___ SOURCE INFORMATION ___
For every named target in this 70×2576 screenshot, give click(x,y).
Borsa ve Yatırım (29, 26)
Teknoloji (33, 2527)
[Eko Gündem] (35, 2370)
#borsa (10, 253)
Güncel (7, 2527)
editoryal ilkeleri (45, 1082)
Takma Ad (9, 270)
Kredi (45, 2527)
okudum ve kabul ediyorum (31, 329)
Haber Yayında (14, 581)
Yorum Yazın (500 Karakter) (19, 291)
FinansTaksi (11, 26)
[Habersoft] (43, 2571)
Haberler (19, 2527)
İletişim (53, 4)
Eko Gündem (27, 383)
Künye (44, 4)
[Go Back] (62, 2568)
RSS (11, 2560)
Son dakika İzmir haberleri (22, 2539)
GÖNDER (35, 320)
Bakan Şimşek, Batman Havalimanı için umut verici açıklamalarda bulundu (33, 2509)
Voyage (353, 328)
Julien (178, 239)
___
___ SOURCE INFORMATION ___
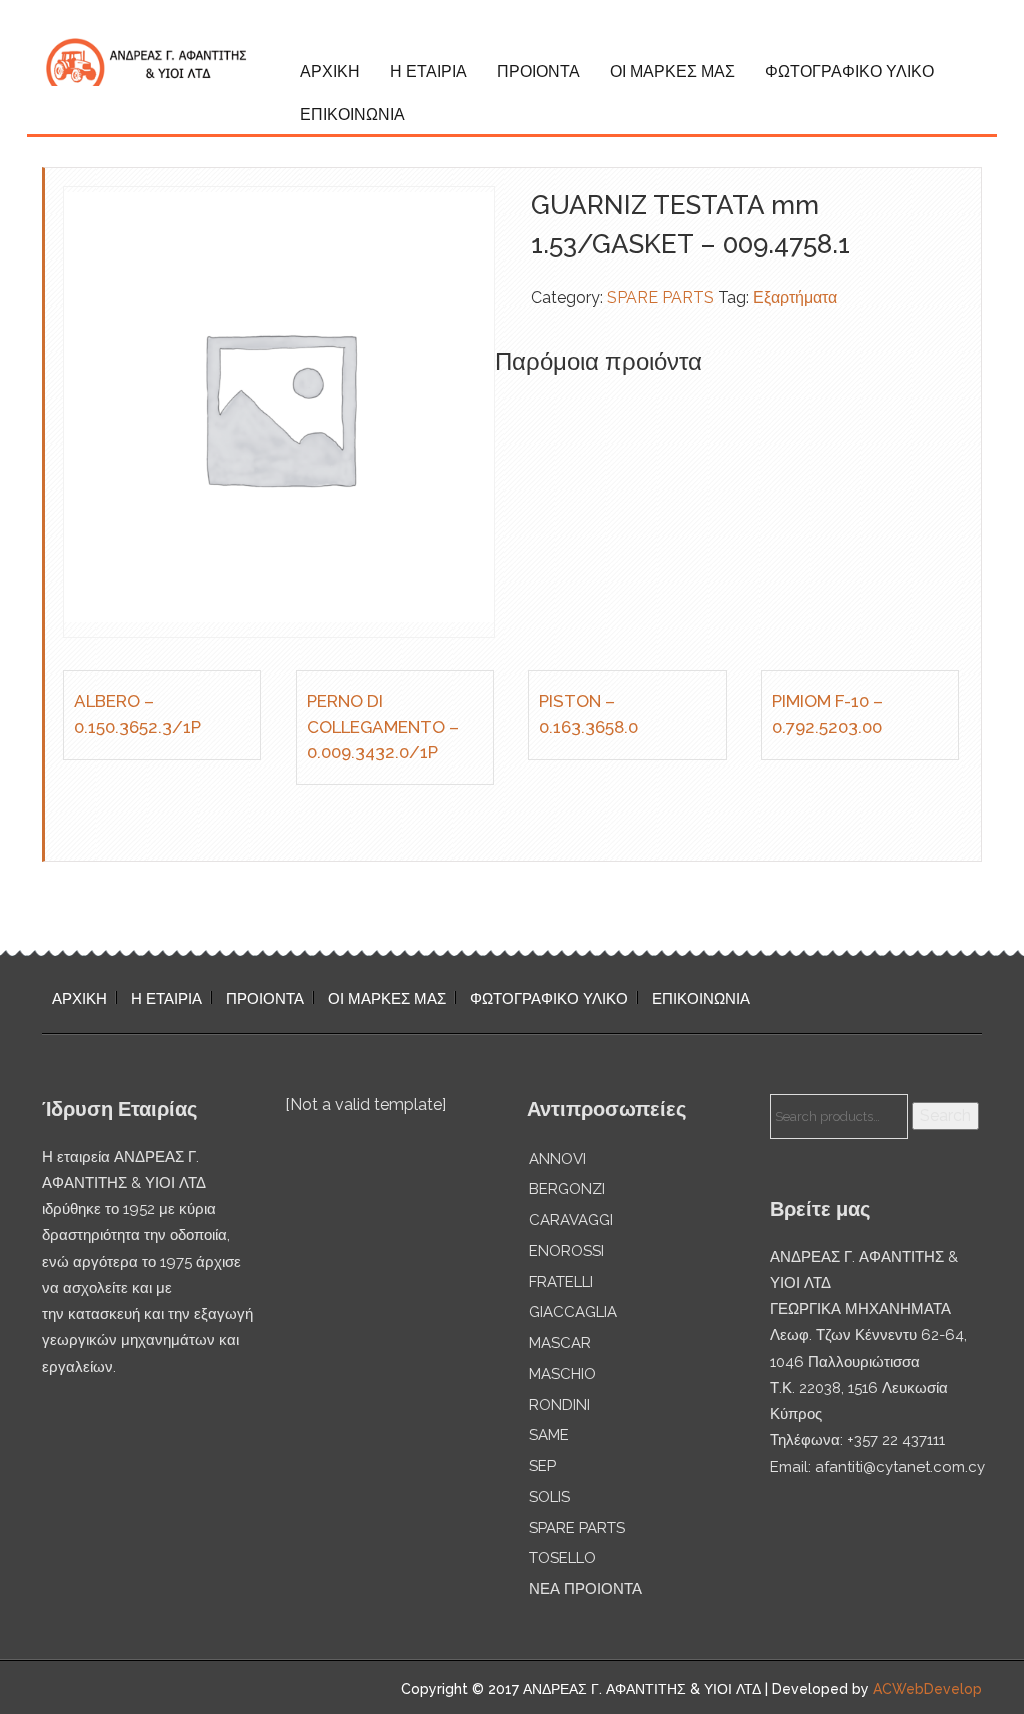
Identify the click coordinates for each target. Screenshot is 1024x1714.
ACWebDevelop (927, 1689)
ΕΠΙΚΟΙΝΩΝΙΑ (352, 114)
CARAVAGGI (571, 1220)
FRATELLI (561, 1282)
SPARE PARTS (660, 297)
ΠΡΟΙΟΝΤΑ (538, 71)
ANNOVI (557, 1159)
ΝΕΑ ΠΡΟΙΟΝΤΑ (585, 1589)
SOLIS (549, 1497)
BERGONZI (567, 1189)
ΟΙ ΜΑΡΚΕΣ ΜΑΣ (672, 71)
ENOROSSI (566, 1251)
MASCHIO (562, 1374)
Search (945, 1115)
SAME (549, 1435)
___
Extract each line from the entries above that contains the string "click".

## SOLUTION BELOW
For every named target in this 70×2576 screenshot, give click(x,y).
Identify the click coordinates for each target. Screenshot is 1024x1714.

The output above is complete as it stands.